The Austin Chronicle

https://www.austinchronicle.com/events/film/2010-10-29/conviction/

Conviction

Rated R, 107 min. Directed by Tony Goldwyn. Starring Hilary Swank, Sam Rockwell, Minnie Driver, Melissa Leo, Peter Gallagher, Juliette Lewis, Clea DuVall, Karen Young.

REVIEWED By Marjorie Baumgarten, Fri., Oct. 29, 2010

Conviction tells the true story of Betty Anne Waters (Swank), a high school dropout and single mom who spends 18 years of her life getting a GED and law degree for the express purpose of exonerating her brother Kenny (Rockwell) from prison, where he is serving a life sentence for a murder she believes he did not commit. The movie is a fairly boilerplate affair about the long, hard slog to fight injustice, though, to be fair, most of the personal slog is left out of the drama. One scene mentions that Betty Anne just got her GED, in another we see her asleep at her desk with an unfinished torts paper, then the next thing we know, she's passing the bar exam. As for her bartending job, one wonders how she ever managed to clock in before last call.

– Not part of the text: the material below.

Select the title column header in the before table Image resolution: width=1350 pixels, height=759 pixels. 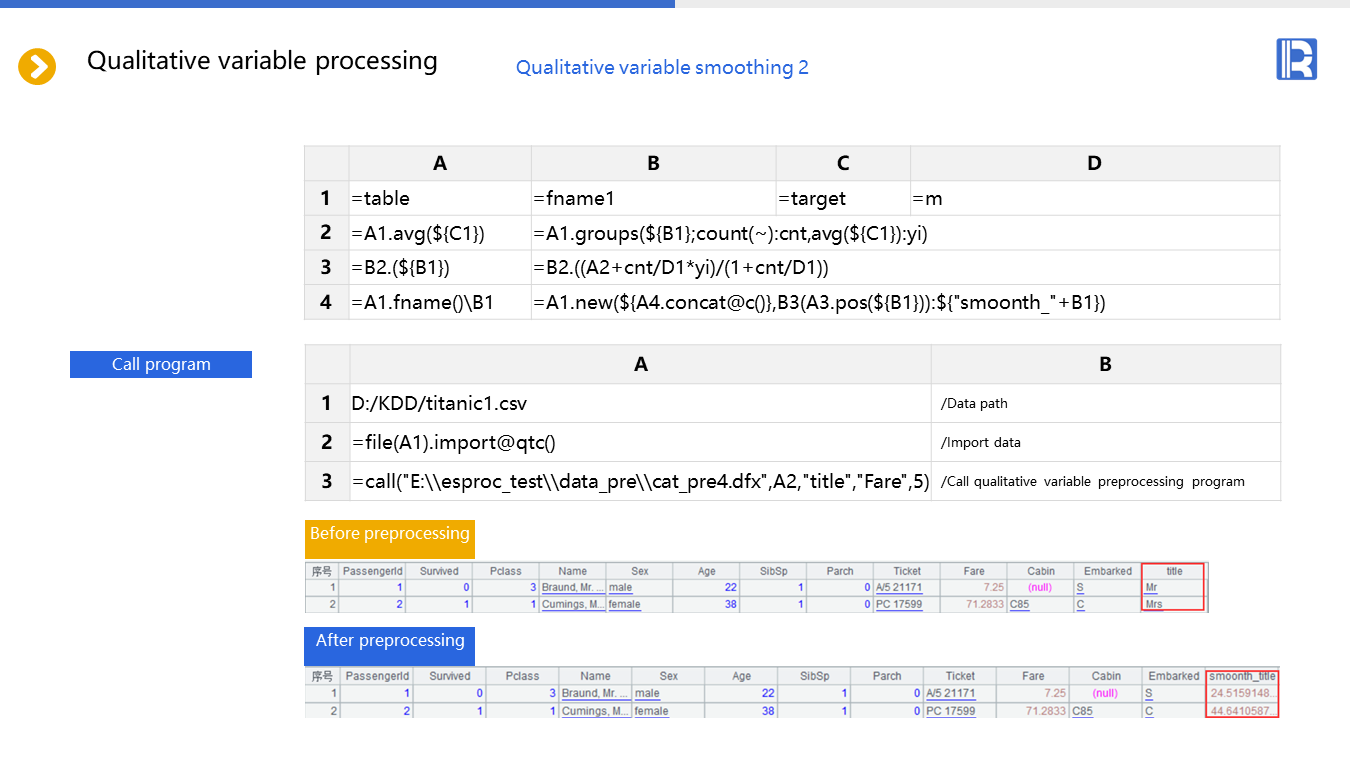(1174, 571)
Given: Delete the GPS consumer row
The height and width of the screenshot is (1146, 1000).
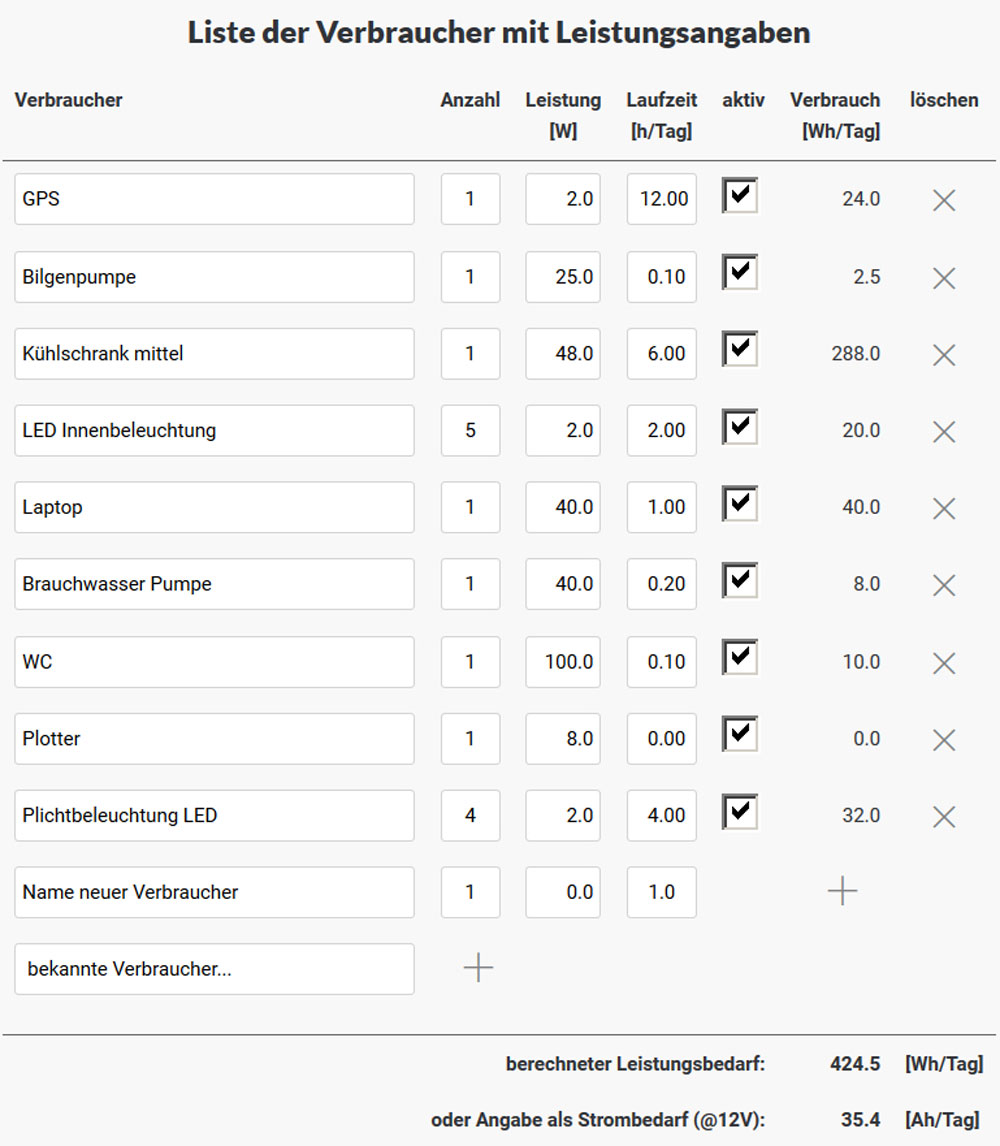Looking at the screenshot, I should (x=943, y=200).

However, as the title says, this is a story about conviction and not a procedural. As such, Swank is well-cast as the movie's working-class heroine possessed of a singular purpose and a strong regional accent: It's the kind of character that won her Oscars for both Boys Don't Cry and Million Dollar Baby. Rather than focus on the details of Betty Anne's personal struggle, Conviction spends more time depicting her jailhouse visits with Kenny and recurring flashbacks that help explain the uncommon bonds of loyalty between the two that were forged during their harsh childhood. The outcome of the story is never in doubt, and in this regard Conviction pales in comparison with the last pairing of screenwriter Pamela Gray and director Goldwyn: 1999's unconventional love story, A Walk on the Moon. Rockwell commands attention as a character whose pent-up seething has become something of a specialty for the actor. Most notable in Conviction are the secondary roles, however. Leo, as the arresting cop, plays an ignoble character for a change; Driver is solid as Betty Anne's best friend Abra Rice; and Gallagher portrays Barry Scheck, whose Innocence Project and its promotion of DNA evidence helped reopen the musty case. In two scenes as Kenny's trashed-out, perjuring ex-girlfriend, Lewis delivers the kind of delectable performance that is remembered at awards time. And though the film conveys a satisfactory sense of justice being served, the final resolution is nevertheless unsettling. Although it is proven that Kenny Waters is not the brutal murderer of Katharina Brow, his exoneration means that the woman's real killer has escaped justice and is, presumably, still on the loose.